====== PROVIDED RECORDS
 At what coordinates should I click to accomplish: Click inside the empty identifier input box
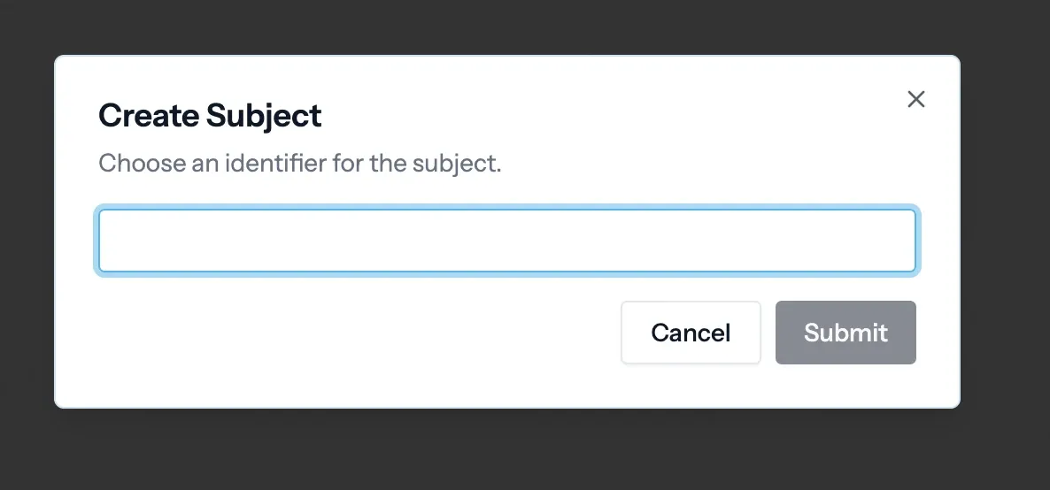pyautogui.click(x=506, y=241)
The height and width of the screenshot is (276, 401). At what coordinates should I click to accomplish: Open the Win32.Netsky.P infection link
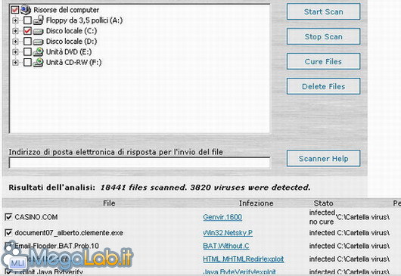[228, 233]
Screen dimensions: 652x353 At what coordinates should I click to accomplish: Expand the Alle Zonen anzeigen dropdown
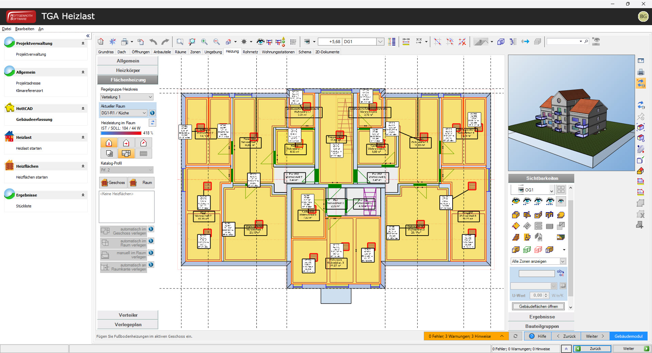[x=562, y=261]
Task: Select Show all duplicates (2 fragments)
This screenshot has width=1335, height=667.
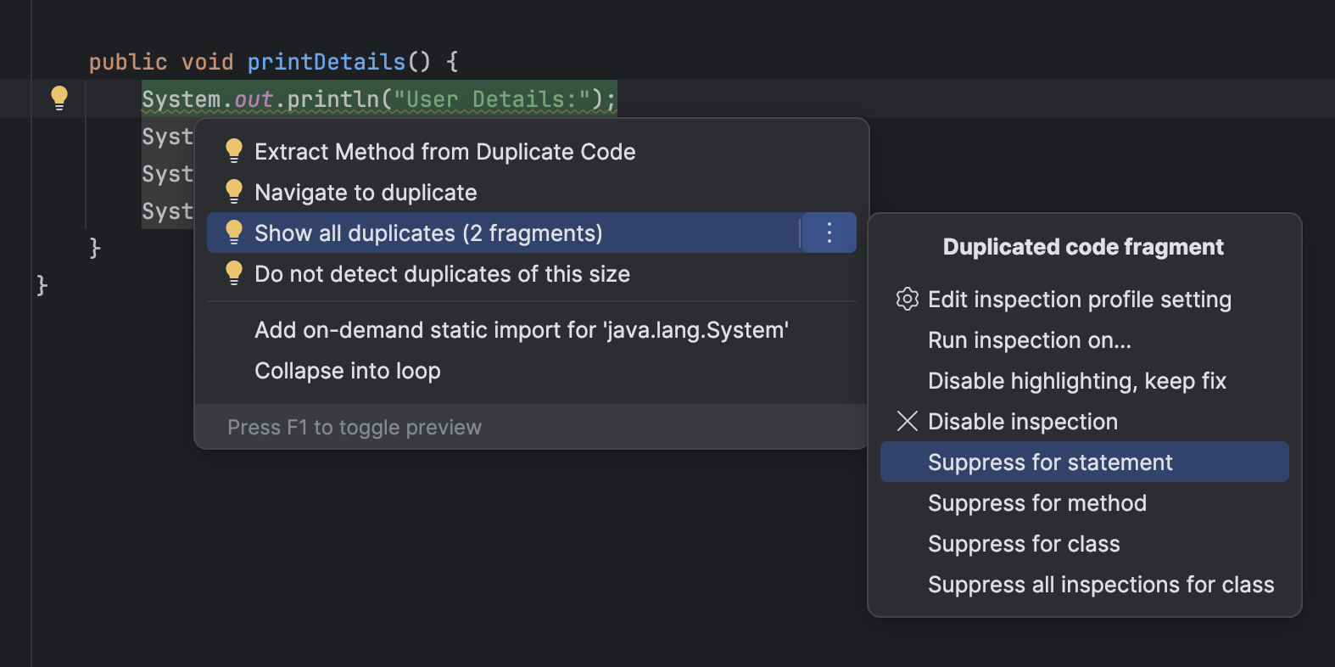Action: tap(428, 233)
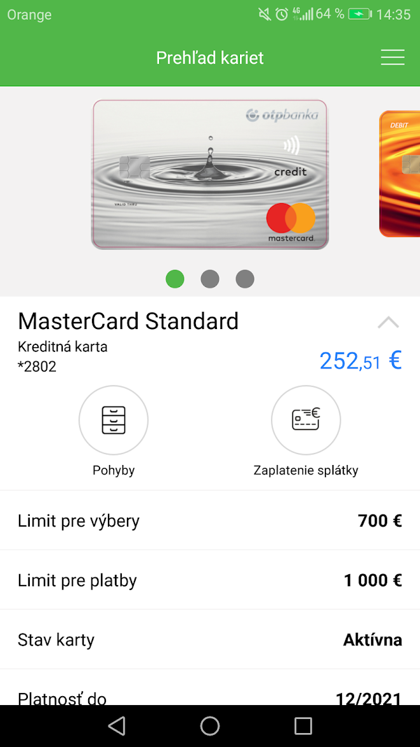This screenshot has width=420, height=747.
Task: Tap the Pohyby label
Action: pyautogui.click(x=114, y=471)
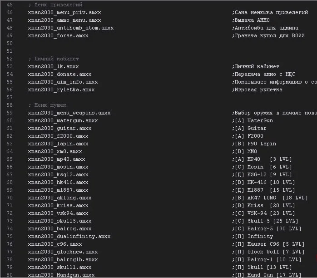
============
====== PROVIDED RECORDS
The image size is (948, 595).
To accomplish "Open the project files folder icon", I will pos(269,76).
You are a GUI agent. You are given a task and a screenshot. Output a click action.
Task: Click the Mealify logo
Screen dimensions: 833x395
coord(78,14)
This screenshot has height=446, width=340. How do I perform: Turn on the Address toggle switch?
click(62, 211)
============
====== PROVIDED RECORDS
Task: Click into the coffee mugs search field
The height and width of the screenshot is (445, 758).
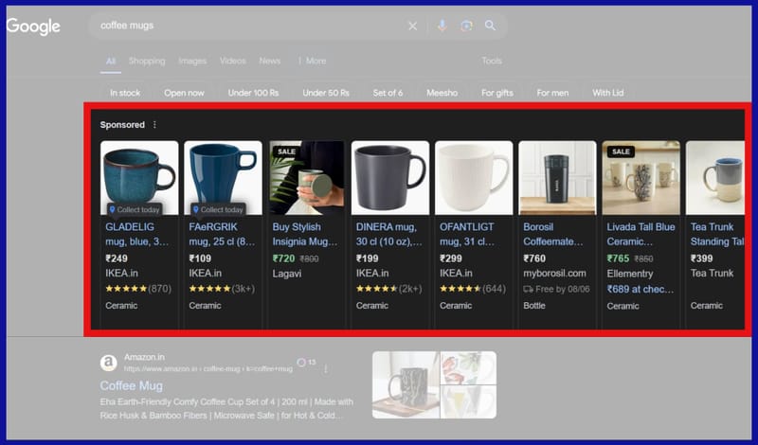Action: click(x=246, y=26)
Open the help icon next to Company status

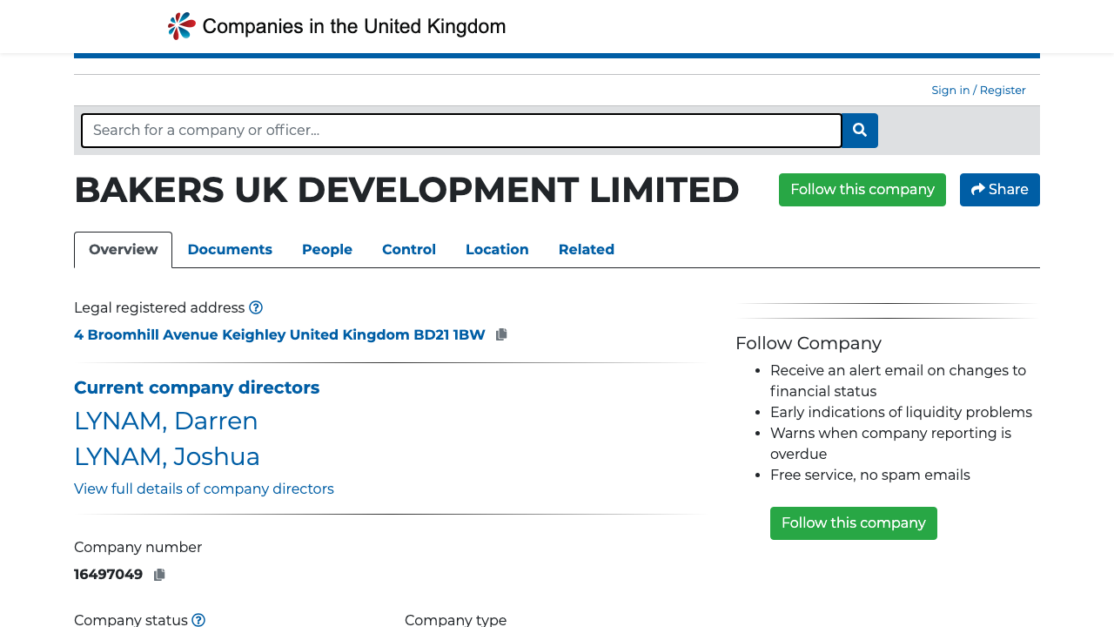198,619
============
In the material above, which lines fall between the one holding "At what coordinates should I click to accomplish: Click" and the one holding "Task: Select Show", inclusive? Print exactly those, with the pictures left out.

TASK ANSWER ▸
 At what coordinates should I click to accomplish: Click inside the empty identifier input box
pyautogui.click(x=506, y=241)
The height and width of the screenshot is (276, 401). At what coordinates should I click to accomplish: Open the Win32.Netsky.P infection link
[228, 233]
Screen dimensions: 652x353 At what coordinates should I click to accomplish: Expand the Alle Zonen anzeigen dropdown
[x=562, y=261]
Task: Select Show all duplicates (2 fragments)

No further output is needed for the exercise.